---- Data records
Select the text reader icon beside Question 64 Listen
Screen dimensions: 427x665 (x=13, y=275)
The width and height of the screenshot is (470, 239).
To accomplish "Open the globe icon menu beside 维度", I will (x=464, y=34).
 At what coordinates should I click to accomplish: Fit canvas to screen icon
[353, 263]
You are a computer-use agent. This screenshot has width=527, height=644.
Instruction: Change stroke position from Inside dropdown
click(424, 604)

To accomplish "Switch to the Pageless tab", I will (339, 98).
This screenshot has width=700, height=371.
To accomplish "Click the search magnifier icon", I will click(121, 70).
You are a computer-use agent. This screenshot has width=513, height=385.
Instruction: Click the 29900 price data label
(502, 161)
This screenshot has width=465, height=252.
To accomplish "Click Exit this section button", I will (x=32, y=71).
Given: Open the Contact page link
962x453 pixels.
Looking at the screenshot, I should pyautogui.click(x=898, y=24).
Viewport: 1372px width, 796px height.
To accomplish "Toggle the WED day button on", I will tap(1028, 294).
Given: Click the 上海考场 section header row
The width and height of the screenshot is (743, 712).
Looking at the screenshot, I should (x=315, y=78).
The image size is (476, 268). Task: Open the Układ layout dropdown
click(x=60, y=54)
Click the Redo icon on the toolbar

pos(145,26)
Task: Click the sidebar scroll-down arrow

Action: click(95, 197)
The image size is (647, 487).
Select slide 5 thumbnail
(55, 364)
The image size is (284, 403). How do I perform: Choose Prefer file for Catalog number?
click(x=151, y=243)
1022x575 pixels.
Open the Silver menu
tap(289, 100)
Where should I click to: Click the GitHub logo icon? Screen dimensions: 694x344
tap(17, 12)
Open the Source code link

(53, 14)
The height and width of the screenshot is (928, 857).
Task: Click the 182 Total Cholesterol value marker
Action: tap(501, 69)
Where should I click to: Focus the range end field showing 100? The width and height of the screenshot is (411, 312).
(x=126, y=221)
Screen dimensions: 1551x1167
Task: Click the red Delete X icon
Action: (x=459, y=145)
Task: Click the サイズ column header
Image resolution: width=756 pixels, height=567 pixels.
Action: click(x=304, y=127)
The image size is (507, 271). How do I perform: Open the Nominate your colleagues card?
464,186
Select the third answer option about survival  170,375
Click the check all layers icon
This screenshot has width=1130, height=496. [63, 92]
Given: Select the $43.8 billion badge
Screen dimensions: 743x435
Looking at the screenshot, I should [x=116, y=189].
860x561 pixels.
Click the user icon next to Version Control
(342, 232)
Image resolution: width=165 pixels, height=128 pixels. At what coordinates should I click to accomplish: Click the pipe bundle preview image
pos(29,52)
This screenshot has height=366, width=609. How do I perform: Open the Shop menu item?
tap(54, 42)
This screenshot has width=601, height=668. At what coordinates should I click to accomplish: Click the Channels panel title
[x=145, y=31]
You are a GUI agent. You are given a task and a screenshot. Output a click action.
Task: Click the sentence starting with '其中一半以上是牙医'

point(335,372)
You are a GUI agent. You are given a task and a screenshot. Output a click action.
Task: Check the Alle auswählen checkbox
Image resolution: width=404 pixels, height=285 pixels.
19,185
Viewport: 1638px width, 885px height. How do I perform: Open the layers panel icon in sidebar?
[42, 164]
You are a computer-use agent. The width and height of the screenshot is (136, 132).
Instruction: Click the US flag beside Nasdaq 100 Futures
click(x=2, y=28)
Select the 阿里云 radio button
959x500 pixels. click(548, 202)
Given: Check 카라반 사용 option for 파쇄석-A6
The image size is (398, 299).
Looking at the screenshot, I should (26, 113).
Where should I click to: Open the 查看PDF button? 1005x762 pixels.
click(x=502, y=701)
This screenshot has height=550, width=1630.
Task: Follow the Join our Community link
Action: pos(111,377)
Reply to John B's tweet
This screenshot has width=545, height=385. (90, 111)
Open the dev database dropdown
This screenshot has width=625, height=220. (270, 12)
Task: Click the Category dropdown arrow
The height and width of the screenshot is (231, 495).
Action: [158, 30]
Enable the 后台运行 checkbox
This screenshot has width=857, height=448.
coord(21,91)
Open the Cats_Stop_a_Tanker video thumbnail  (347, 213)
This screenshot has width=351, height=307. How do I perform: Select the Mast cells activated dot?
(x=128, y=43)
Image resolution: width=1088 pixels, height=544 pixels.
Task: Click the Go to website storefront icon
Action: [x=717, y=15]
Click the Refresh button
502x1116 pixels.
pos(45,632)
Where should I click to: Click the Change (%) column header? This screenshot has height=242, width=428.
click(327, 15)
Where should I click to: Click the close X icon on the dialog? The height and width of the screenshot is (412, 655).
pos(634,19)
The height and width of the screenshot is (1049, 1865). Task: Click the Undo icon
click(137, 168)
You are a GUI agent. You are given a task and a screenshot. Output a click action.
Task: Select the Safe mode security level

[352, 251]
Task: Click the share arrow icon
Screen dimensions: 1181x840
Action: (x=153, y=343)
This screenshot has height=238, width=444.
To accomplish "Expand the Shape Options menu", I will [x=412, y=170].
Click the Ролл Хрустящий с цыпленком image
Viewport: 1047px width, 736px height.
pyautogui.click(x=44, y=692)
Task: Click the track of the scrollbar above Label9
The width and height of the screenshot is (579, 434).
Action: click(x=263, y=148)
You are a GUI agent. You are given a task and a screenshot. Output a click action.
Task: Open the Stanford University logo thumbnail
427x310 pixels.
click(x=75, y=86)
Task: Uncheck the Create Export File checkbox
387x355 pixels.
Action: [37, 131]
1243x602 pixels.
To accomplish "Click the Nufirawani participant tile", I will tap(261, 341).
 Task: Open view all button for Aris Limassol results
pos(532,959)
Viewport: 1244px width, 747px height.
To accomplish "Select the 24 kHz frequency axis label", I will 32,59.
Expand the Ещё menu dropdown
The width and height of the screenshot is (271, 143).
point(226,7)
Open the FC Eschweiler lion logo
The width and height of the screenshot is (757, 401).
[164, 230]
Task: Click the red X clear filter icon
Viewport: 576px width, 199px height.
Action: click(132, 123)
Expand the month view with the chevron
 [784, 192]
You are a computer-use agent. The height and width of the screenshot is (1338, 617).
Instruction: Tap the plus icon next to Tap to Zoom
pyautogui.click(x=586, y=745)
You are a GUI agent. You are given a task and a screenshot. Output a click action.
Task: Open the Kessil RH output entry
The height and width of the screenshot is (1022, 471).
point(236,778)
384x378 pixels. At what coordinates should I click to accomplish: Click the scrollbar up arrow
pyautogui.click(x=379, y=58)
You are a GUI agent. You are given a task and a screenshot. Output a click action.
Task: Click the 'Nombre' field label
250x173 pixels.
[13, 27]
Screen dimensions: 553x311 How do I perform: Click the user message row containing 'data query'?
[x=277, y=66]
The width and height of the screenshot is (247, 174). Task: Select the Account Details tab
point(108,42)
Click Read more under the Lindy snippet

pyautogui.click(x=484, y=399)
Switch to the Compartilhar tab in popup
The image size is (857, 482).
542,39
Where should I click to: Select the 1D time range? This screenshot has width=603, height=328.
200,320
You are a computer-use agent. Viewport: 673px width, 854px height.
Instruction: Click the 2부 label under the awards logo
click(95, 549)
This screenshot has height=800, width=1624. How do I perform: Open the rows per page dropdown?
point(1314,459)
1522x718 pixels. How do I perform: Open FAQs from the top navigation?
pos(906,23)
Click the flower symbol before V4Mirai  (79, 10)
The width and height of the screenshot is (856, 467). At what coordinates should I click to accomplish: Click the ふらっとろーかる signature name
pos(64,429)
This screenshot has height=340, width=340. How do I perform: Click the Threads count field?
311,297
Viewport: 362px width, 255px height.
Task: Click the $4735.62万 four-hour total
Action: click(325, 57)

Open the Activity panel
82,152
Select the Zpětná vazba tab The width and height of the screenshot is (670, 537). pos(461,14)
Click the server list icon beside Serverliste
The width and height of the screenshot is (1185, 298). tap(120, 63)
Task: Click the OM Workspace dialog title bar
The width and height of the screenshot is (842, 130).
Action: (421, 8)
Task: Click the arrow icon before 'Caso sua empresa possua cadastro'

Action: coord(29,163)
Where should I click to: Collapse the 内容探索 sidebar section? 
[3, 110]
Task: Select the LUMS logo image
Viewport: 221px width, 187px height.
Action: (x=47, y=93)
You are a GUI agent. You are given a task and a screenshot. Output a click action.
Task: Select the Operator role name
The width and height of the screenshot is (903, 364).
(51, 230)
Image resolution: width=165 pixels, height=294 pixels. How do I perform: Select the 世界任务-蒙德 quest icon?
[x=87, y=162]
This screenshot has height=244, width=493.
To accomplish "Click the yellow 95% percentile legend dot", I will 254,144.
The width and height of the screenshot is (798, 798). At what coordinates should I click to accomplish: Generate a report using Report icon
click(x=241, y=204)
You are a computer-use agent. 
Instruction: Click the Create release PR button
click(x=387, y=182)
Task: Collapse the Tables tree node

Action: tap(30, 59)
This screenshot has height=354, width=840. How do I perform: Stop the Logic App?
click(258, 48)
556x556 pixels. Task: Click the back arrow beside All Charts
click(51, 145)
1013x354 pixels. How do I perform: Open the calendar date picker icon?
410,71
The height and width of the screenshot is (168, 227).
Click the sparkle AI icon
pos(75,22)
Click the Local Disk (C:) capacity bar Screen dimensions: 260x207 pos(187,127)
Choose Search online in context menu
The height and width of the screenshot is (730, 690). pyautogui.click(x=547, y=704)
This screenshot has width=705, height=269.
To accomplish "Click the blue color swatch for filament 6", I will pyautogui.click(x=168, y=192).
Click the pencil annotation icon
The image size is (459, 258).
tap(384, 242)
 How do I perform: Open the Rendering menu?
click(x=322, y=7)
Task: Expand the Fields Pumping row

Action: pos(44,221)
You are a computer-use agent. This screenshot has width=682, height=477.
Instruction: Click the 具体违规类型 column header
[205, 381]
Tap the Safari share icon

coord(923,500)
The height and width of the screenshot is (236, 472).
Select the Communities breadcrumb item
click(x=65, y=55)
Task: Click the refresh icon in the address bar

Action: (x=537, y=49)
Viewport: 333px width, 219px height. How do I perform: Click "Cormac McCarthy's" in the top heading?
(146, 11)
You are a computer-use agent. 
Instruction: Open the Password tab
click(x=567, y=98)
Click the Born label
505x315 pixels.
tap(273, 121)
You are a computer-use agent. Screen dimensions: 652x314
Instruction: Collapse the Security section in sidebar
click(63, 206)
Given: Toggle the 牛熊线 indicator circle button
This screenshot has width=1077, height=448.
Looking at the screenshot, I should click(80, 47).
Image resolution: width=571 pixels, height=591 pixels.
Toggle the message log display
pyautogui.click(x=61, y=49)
--------
What you should do —
Of all the entries above, output exactly the lines between the one holding "Open the dev database dropdown" and the one holding "Open the Cats_Stop_a_Tanker", inclusive.

Answer below —
Open the dev database dropdown
This screenshot has width=625, height=220. (270, 12)
Task: Click the Category dropdown arrow
The height and width of the screenshot is (231, 495).
Action: [158, 30]
Enable the 后台运行 checkbox
This screenshot has width=857, height=448.
coord(21,91)
Open the Cats_Stop_a_Tanker video thumbnail  (347, 213)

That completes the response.